• WHAT THE EXERCISE ASKS
Transcribe the reader comments below about Openreach's 48-hour deadline for removing lithium batteries, word for word and in full.

• EXTRACT TO READ

....

Rather than having a large tank of combustible liquid under their seat?
Tanks of diesel don’t tend to spontaneously combust for no apparent reason, in fact most ICE vehicle fires start in the electrical system.
What will Openreach do if the batteries aren’t removed by the weekend? Start removing operator equipment?
They might try fining them, but that will open a can of worms regarding if operators were properly notified of the requirement originally. An argument that it sounds like Openreach will lose.
A 48-hour deadline and the failure to distinguish between regular LiPo and LiFePO4 suggests that this decision was made by someone who is non-technical illiterate.
A non-technically literate person in a (presumably senior) management role in BT/Openreach? I don’t believe it!
The other possibility is that their insurance provider has introduced new restrictions, and it’s not trickled down as quickly as it should.
I wonder if lithium coin cells used for CMOS batteries are also banned
What about Li-ion, as used in APC ups?
Having seen and smelled the mess created by an exploding Pb-S exchange battery, I would prefer the chemical splodge created by a failed LiFePO any day.
But the growing risk from ever more numerous lithium ion batteries, within access racks close to the heart of the exchange, is not new. And BT has known about it for well over a decade or two.
Forty eight hours is … cheeky.
I suspect it is a decision imposed by their insurers, which has just been passed on without anyone actually looking at the technical (or possibly even the commercial, given that Mark can’t find a contractual requirement) consequences.

....

• SOURCE MATERIAL
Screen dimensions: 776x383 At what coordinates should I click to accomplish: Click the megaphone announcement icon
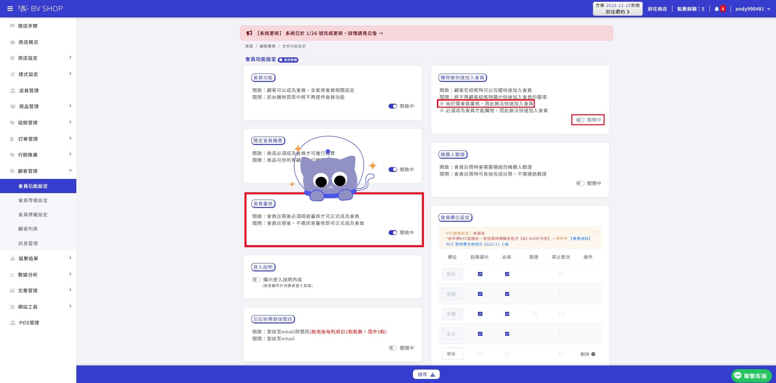coord(249,33)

....

• ANSWER SPACE
Rather than having a large tank of combustible liquid under their seat?
Tanks of diesel don’t tend to spontaneously combust for no apparent reason, in fact most ICE vehicle fires start in the electrical system.
What will Openreach do if the batteries aren’t removed by the weekend? Start removing operator equipment?
They might try fining them, but that will open a can of worms regarding if operators were properly notified of the requirement originally. An argument that it sounds like Openreach will lose.
A 48-hour deadline and the failure to distinguish between regular LiPo and LiFePO4 suggests that this decision was made by someone who is non-technical illiterate.
A non-technically literate person in a (presumably senior) management role in BT/Openreach? I don’t believe it!
The other possibility is that their insurance provider has introduced new restrictions, and it’s not trickled down as quickly as it should.
I wonder if lithium coin cells used for CMOS batteries are also banned
What about Li-ion, as used in APC ups?
Having seen and smelled the mess created by an exploding Pb-S exchange battery, I would prefer the chemical splodge created by a failed LiFePO any day.
But the growing risk from ever more numerous lithium ion batteries, within access racks close to the heart of the exchange, is not new. And BT has known about it for well over a decade or two.
Forty eight hours is … cheeky.
I suspect it is a decision imposed by their insurers, which has just been passed on without anyone actually looking at the technical (or possibly even the commercial, given that Mark can’t find a contractual requirement) consequences.